The Climate and Energy Policy Ontology (CEPO) is a common set of definitions and relationships which can be used to structure information about climate and energy policy instruments. It was created as a collaborative effort between different researchers, from academia and civil society, to map and clearly define different kinds of policy instruments.
CEPO encompasses instruments at a sufficient level of detail to code in-depth policy data. For example, rather than coding all “tax instruments” together, CEPO differentiates between a tax reduction, tax deduction, tax credit, tax exemption, and tax rebate (all of which are types of tax incentives).

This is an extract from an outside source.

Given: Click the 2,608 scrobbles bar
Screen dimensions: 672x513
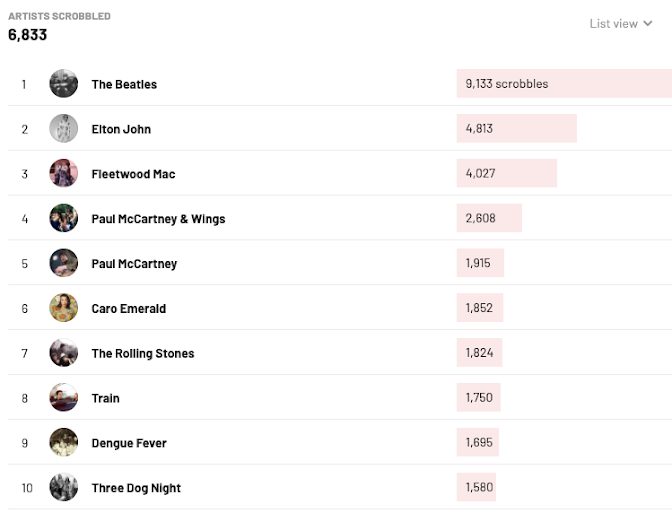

This level of granularity is important in being able to compare policies across jurisdictions and time. In order to ensure interoperability with other ontologies, it makes use of the Basic Formal Ontology (BFO) and its principles. It also maps its alignment with the CPDB and CPR policy instrument typologies.
How can the resource be applied?
- Code texts with information about the policy instruments that they contain.
- Use coded policy documents to answer questions such as:
- Which countries tend to use the most regulatory instruments vs economic instruments to introduce electric vehicles?
- What are the most common types of tax incentives to promote renewable energy, and how have these changed over time?
- Which policy instruments (or mixes of policy instruments) have been the most effective at promoting decarbonization outcomes (emissions reductions, growth in clean energy generation, etc.)?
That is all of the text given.